A : Aujourd'hui on a fait 21 km. Le temps était gris. Il y avait de super beaux paysages et une grande montée. C’était super bien. On est arrivé au gîte. Je suis fatigué. Je n’ai pas le moral et vous, comment allez-vous ?


Sylvie : Bonjour à tous,

Aujourd’hui, nous avons traversé des paysages magnifiques comme hier.

A a eu du mal à se réveiller ce matin et s’est un peu traîné durant la journée. Mais nous avons eu le plaisir de recroiser notre amie pèlerine, Billy, avant qu’elle ne s’arrête à son gîte bien avant le nôtre. Nous la retrouverons demain et ce sera un grand jour pour nous : Saint-Jean-Pied-de-Port ! C’est incroyable. Ce soir, nous sommes logés dans une ferme équestre avec des woofers. L’étape de demain sera très courte, ce qui nous permettra de profiter de Saint-Jean-Pied-de Port où nous aurons aussi un jour de repos.

En attendant A profite des chevaux qui nous entourent


Mardi 19 avril : Saint-Jean-Pied-de-Port

A : Aujourd'hui, il a bien plu, c'était embêtant.
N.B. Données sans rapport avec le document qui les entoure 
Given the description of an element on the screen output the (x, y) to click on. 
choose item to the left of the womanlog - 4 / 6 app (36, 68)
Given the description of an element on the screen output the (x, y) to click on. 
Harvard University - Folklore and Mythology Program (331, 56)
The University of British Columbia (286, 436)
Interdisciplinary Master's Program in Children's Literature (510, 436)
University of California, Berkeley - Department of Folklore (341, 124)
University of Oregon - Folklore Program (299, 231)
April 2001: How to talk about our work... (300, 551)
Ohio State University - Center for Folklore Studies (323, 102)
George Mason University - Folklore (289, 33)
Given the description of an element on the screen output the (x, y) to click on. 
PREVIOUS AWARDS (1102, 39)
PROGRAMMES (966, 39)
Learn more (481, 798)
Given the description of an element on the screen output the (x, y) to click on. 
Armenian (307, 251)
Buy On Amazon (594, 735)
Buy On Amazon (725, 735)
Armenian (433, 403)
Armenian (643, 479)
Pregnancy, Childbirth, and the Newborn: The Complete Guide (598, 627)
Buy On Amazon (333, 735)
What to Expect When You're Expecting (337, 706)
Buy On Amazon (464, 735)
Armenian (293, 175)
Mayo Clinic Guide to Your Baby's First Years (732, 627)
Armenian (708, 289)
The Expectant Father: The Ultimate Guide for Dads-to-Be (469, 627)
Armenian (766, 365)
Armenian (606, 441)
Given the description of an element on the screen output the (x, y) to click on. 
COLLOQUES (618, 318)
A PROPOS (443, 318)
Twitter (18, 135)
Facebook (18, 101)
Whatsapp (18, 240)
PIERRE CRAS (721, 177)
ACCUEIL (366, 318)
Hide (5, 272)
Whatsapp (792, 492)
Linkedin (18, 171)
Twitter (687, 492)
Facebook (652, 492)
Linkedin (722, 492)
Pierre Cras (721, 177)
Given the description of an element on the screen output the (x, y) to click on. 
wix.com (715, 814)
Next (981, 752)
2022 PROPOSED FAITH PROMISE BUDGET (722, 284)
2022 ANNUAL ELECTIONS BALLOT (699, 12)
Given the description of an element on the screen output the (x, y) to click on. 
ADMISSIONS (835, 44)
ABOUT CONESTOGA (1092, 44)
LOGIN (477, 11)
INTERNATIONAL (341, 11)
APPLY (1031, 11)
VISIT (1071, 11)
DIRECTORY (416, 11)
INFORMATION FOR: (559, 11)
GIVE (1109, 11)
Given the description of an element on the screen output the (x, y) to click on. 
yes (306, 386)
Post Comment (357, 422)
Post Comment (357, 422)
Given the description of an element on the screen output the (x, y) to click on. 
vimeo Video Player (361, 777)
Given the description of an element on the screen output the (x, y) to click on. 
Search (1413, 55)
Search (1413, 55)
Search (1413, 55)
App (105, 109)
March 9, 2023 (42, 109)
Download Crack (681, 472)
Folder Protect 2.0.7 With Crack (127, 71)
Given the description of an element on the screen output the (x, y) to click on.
Nous sommes enfin arrivés à Saint-Jean-Pied-de-Port, un premier grand but accompli. Ce soir, on mange au restaurant avec des pèlerins.

Je suis très heureux et joyeux et vous, comment allez-vous ?


Sylvie : On l’a fait !

Premier grand défi relevé : nous avons bouclé la Via Podiensis, la voie du Puy. Rendez-vous compte : nos pieds nous ont porté sur plus de 750 km. Un pas après l’autre, une journée après l’autre, avec des hauts et des bas, physiquement et moralement, nous avons avancé pour nous trouver, ici, aujourd’hui, à la mi-temps de notre aventure.

A peut être fier de lui, seuls sa volonté et son courage l’ont porté jusqu'à là.

Je lui ai dit début mars : “c’est ta marche. Elle sera ce que tu en feras”. Aujourd’hui c’est sa victoire. Il ne la doit qu’à lui-même et je l’en félicite.

Il pleut sur Saint-Jean-Pied-de-Port, mais ça ne gâchera pas notre soirée : nous allons fêter ça avec tous nos amis pèlerins présents ici aujourd’hui.


Mercredi 20 avril : Saint Palais

A : et Oui encore à Saint Palais et non, on n’a pas fait demi-tour, c’est juste qu’on a témoigné sur un documentaire et c’était super bien et rigolo. Les personnes étaient très intéressées par Seuil. Une bonne soirée encore. Je vais bien et heureux et vous comment allez-vous ?


Sylvie : Bonjour à tous,

Beaucoup de pluie pour ce jour de repos à Saint Jean Pied de Port. Mais la soirée au restaurant hier avec tous nos amis pèlerins n’a pas été gâchée. Que de souvenirs en commun en si peu de temps et que d’émotions au moment de se quitter. Certains s'arrêtent là, pour cette fois, d’autres continuent jusqu’à Santiago. Aujourd’hui, c’était nos “au-revoir” à Billy, notre chère Billy. A elle j’ai fait des promesses de retrouvailles…

Et ce soir, grande soirée pour nous : c’était la projection du documentaire de Stéphanie Paillet “Démarche” sur Seuil à Saint Palais, que nous avons rejoint en bus et où nous dormons à nouveau ce soir. Outre la découverte, à travers le film, de la partie espagnole du chemin, nous avons beaucoup apprécié la discussion qui a suivi. Les gens ont posé beaucoup de questions à A et nous-mêmes et se sont montrés très intéressés et enthousiastes. Nous avons reçu de chaleureux encouragements. Merci à Patrick, Martine et Roxane pour l’organisation de la soirée et surtout pour leur invitation.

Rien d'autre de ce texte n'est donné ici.